Page text:

============

Wave of bomb threats made to Jewish schools and institutions

“This kind of behavior is not a prank, and it isn’t harmless,” said FBI Director James B. Comey. “It’s a federal crime. It scares innocent people, disrupts entire communities and expends limited law enforcement resources.”

Federal prosecutors said that Kadar made the calls through online “spoofing services,” which allow a user to hide his true caller identification and disguise his voice. They say that he paid for the spoofing services with bitcoin, a type of digital virtual cash.

Kadar is accused of making 67 calls on Jan. 5 to facilities throughout the United States and abroad, using a spoofing service to disguise his voice to appear female. In one call to Orlando, he warned that there was going to be a “bloodbath” at a Jewish facility. In a call to a preschool in Tampa, he said two dozen children would be “slaughtered,” according to the complaint.

While Israeli authorities were conducting surveillance in Kadar’s neighborhood, they noticed a large parabolic antenna connected to his apartment unit. When they executed a search warrant, they found a flash drive with files about the spoofing company and the recorded calls. There was also a file titled “Bomb threats to Jewish Institutions.”

============

Information shown:
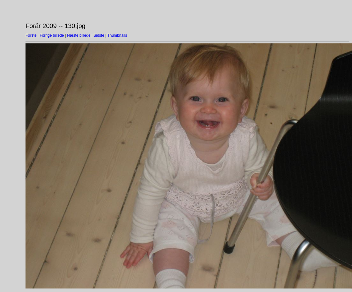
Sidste (98, 35)
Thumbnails (117, 35)
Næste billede (78, 35)
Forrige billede (52, 35)
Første (31, 35)
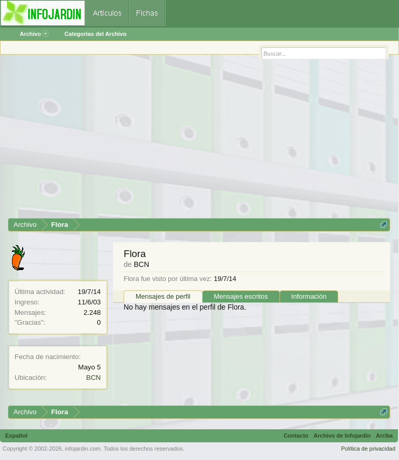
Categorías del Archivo (95, 34)
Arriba (384, 435)
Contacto (296, 435)
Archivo (34, 33)
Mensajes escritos (241, 296)
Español (16, 435)
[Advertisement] (199, 140)
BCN (93, 377)
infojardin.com (82, 448)
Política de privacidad (368, 448)
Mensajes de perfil (163, 296)
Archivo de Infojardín (342, 435)
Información (309, 296)
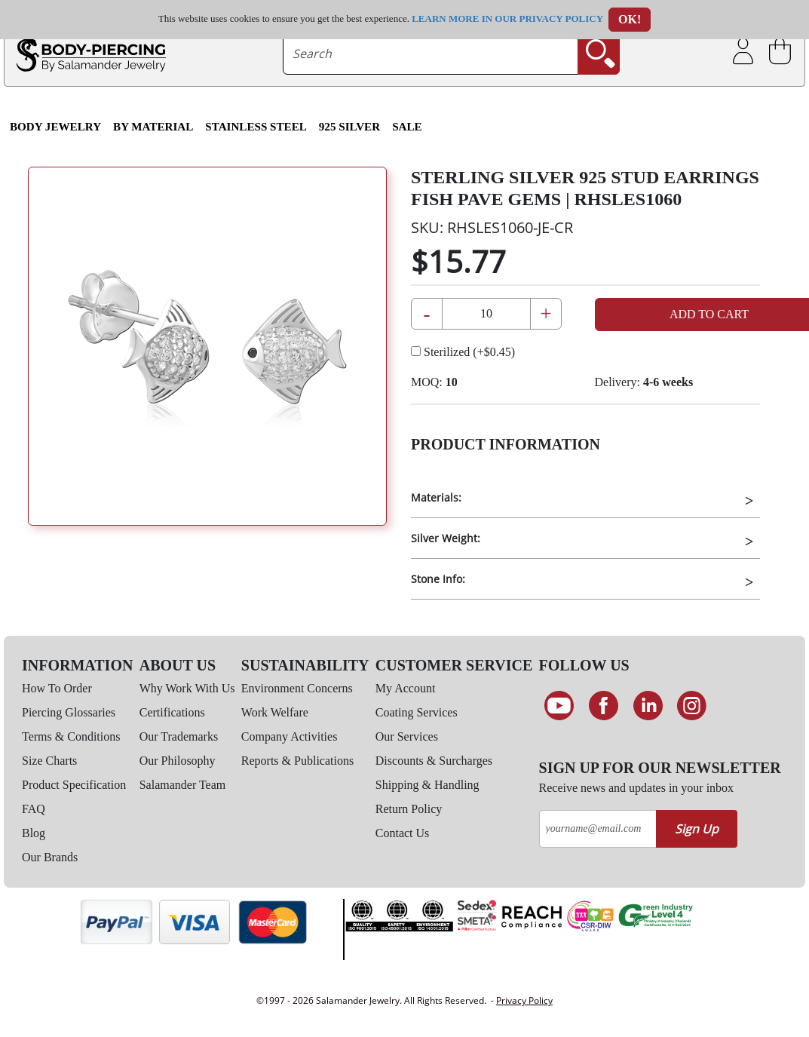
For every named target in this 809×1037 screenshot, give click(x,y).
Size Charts (49, 760)
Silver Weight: (445, 538)
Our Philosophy (177, 760)
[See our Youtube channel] (560, 706)
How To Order (57, 688)
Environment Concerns (297, 688)
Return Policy (408, 808)
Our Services (406, 736)
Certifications (172, 712)
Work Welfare (274, 712)
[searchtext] (431, 53)
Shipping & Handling (427, 784)
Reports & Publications (297, 760)
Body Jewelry (55, 127)
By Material (153, 127)
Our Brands (50, 857)
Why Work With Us (187, 688)
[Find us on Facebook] (603, 706)
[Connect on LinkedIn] (648, 706)
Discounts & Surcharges (433, 760)
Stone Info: (438, 579)
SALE (406, 127)
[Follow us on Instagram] (691, 706)
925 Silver (349, 127)
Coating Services (416, 712)
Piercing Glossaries (68, 712)
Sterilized (463, 351)
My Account (405, 688)
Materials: (436, 497)
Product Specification (74, 784)
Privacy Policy (524, 1000)
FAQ (33, 808)
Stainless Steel (256, 127)
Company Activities (289, 736)
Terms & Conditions (71, 736)
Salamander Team (182, 784)
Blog (33, 833)
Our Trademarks (178, 736)
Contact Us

============

Stated problem A: Rewrite the part of the bomb-threat article that opens with the words containing "Federal prosecutors said" and closes with "to the complaint.", substituting "cryptocurrency" for "bitcoin".
Stated problem B: Carry on the article about the bomb threats against Jewish institutions from where it stops.

Expected answer A:
Federal prosecutors said that Kadar made the calls through online “spoofing services,” which allow a user to hide his true caller identification and disguise his voice. They say that he paid for the spoofing services with cryptocurrency, a type of digital virtual cash.

Kadar is accused of making 67 calls on Jan. 5 to facilities throughout the United States and abroad, using a spoofing service to disguise his voice to appear female. In one call to Orlando, he warned that there was going to be a “bloodbath” at a Jewish facility. In a call to a preschool in Tampa, he said two dozen children would be “slaughtered,” according to the complaint.

Expected answer B:
Kadar was also charged with making a phone call to a police department in Georgia and conveying false information about an alleged violent emergency at a private residence in Athens, Ga.

“The charges brought today demonstrate our resolve to pursue and prosecute those who seek to sow terror and fear in our community, wherever they may hide,” said Acting U.S. Attorney W. Stephen Muldrow, whose jurisdiction is the Middle District of Florida.” Justice Department officials said the investigation into threats of violence against Jewish institutions continues.